Saturday, May 3, 2008

63. 75 Murray Street Building

A.K.A.: Hopkins Store
Location: 75 Murray Street
Built: 1857
Architect: James Bogardus
National Register Number: 73001213
Listed: April 3, 1973
Visited: April 13, 2008

75 Murray Street

As I snake my way towards Soho this spring and summer, this blog will be covering many examples of this neighborhood's signature architectural mode, the cast-iron building. James Bogardus is considered its daddy, but for all his importance, few of his buildings survive. Of those that do, only some can be definitively identified as being one of his babies. A building permit is a good source of this kind of information, but the systematic regulation and monitoring of building construction in the city really starts with the establishment of Manhattan's Department of Buildings in 1866, by which time cast-iron architecture as a fashion was already at its peak. The NYC Landmarks Preservation Commission report on the building, authored in 1968, doesn't even mention Bogardus, and the third edition of AIA Guide to New York City doesn't identify 75 Murray as being his.

75 Murray Street

So how do we know it's a Bogardus? Christopher Gray relates the story in a 1994 Streetscapes column of how one day in 1980, the paint on the steps flaked off enough to reveal Bogardus' foundry mark.

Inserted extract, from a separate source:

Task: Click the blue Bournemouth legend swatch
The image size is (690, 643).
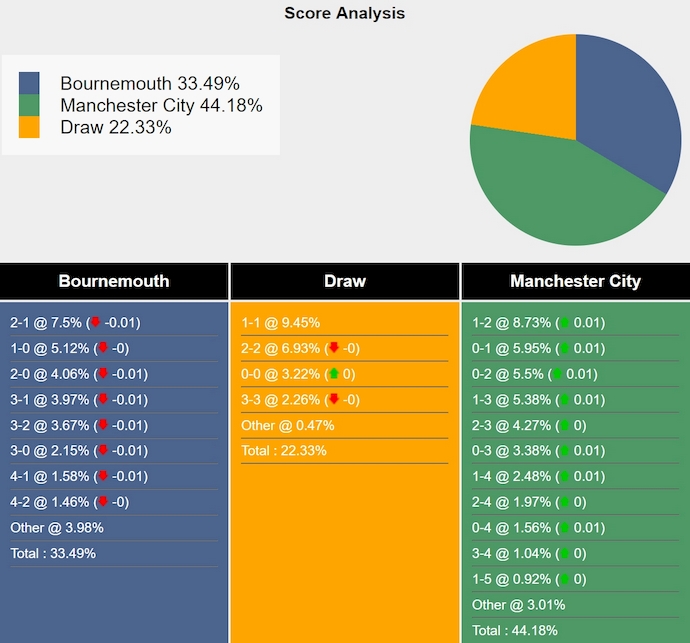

Prior to that, historian Margot Gayle had well-deduced suspicions in the early '70s based on its similarities to other works known to be by Bogardus.

75 Murray Street

One similarity is the Medusa-head keystones, also used in Bogardus' ill-fated Laing Stores. To protect homes from the entrance of evil, the Greeks sometimes used the figure of Medusa's terrible gaze to protect objects, including the "eyes" of buildings, its windows and doors. Like Oswald Wirz' Green Men and countless gargoyles everywhere, the Medusas are another pagan relic popping up in the middle of a New York steeped in the Abrahamic religions. Then again, so are the building's columns--much of what the West has borrowed from Greek Architecture comes from surviving temples like the Parthenon.